■ Selected excerpt ■
It’s an important job because the NBA is poised for a new set of media rights deals in coming years that the league hopes results in tens of billions of dollars in new revenue. Using marketing campaigns to convince fans of different generations to sustain viewership of live games and other content across a multitude of technologies is critical for Adam Silver and his lieutenants in their quest to monetize the NBA’s fans.

Her first major NBA marketing effort debuts Tuesday. The Henault-helmed campaign is called “We Are All in the Finals” and was produced by Brooklyn-based creative agency Translation.

Planning, she said, began at the end of last year. “This has been the creative I’ve had the most impact on from a marketing perspective,” Henault said.

■ Entries provided ■

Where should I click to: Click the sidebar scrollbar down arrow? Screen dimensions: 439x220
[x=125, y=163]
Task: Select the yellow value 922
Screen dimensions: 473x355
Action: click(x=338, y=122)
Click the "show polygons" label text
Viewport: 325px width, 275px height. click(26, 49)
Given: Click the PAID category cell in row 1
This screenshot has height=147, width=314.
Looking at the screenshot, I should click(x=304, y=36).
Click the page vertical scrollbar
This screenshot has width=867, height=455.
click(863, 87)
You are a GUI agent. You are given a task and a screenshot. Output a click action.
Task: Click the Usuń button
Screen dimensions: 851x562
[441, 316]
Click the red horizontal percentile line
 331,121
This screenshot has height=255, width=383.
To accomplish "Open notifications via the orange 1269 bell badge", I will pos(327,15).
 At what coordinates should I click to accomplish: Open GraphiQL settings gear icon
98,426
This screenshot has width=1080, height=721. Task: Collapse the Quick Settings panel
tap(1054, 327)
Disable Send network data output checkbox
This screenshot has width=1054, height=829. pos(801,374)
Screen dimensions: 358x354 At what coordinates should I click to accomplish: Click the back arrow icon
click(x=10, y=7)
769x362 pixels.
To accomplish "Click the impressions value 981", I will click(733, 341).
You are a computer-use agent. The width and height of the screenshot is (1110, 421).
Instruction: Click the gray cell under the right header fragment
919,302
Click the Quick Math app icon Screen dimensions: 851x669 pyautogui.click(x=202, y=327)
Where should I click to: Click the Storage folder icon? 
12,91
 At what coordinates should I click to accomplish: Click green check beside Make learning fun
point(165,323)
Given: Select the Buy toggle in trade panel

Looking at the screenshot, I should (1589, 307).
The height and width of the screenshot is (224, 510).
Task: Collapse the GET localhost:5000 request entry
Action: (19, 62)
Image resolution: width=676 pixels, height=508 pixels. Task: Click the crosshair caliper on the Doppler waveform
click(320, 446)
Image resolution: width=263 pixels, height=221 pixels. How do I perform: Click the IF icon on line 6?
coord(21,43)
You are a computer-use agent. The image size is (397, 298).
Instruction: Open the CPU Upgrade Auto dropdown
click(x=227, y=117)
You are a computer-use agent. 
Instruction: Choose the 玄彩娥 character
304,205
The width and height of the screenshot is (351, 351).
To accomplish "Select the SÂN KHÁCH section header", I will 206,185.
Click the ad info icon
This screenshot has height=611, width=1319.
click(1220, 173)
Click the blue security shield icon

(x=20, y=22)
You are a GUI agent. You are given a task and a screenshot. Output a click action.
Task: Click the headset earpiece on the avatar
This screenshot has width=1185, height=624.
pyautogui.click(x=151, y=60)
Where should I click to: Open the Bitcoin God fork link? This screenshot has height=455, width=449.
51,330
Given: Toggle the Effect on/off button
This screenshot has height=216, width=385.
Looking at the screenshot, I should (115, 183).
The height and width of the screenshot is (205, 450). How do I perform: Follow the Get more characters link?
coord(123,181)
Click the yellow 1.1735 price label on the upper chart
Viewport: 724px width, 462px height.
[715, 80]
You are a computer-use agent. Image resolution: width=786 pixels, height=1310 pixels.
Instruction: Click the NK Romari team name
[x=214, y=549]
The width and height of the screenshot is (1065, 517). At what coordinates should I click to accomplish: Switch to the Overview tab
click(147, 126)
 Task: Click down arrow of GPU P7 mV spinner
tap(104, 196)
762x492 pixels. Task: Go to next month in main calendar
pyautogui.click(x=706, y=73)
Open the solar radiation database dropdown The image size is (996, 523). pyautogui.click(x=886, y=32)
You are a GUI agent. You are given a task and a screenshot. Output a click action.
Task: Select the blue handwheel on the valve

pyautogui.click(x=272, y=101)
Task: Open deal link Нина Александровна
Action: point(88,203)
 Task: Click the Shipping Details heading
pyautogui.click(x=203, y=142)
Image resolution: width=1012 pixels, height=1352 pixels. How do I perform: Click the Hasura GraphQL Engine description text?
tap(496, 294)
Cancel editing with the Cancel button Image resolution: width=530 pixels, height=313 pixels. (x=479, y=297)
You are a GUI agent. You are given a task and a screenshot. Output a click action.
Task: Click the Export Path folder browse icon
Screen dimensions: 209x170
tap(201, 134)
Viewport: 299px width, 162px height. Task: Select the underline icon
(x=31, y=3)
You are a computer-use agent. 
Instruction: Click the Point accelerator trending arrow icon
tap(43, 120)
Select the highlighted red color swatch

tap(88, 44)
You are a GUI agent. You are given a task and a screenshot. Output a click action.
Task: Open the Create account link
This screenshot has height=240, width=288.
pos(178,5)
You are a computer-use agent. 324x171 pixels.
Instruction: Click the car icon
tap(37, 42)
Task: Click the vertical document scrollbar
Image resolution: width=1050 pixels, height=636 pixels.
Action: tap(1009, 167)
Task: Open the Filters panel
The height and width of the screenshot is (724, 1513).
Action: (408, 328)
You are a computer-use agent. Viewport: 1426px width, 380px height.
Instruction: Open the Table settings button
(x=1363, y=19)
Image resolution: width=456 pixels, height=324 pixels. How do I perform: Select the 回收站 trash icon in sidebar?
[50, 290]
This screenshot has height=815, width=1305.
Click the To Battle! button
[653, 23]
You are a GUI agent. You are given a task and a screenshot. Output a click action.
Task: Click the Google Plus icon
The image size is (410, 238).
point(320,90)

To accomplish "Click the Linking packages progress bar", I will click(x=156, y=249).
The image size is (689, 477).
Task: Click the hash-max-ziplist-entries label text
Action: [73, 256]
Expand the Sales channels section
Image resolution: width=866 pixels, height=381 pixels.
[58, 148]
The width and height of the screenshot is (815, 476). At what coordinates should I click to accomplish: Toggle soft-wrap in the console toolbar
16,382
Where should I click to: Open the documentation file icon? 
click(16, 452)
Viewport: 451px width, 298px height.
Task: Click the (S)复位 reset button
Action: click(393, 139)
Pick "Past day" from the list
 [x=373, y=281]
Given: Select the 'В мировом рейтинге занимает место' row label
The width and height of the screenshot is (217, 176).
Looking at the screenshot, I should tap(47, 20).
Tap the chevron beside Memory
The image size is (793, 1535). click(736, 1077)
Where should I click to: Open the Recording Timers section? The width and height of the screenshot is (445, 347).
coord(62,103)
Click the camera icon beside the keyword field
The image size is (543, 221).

■ Questions to answer ■
A – Answer these questions from the excerpt on NBA marketing, one line each:
(i) What is the NBA poised for in coming years?
(ii) What is the name of Henault's first major NBA marketing campaign, and which agency produced it?
(iii) When did planning for the campaign begin?
B – Write the next part of the excerpt on NBA marketing, picking up after its final sentence.

■ Answers given ■
A –
(i) A new set of media rights deals.
(ii) "We Are All in the Finals," produced by the Brooklyn-based creative agency Translation.
(iii) At the end of last year.

B –
Featured in the multi-spot TV and social campaign are South Korean rapper and NBA ambassador Suga (of the boy band BTS), skateboarder Tony Hawk, late-night host Jimmy Kimmel, and retired NFL quarterbacks Peyton and Eli Manning. Oh, and a couple of guys named Magic Johnson and Larry Bird (and their championship rings) are in the campaign, too.

Normally, the finals marketing would begin closer to the end of the playoffs, but the league opted to go earlier this season. The TV spot, narrated by actor John Malkovich, debuts at 7:30 p.m. Tuesday during Game 5 of Celtics-Sixers on TNT and will be all over the league’s social media accounts and its app.

“We’re looking to really raise awareness while the playoffs are still going,” Henault said. Game 1 of the NBA Finals is set for 8:30 p.m. June 1 on ABC, and a potential Game 7 series-ender would be 8 p.m. June 18.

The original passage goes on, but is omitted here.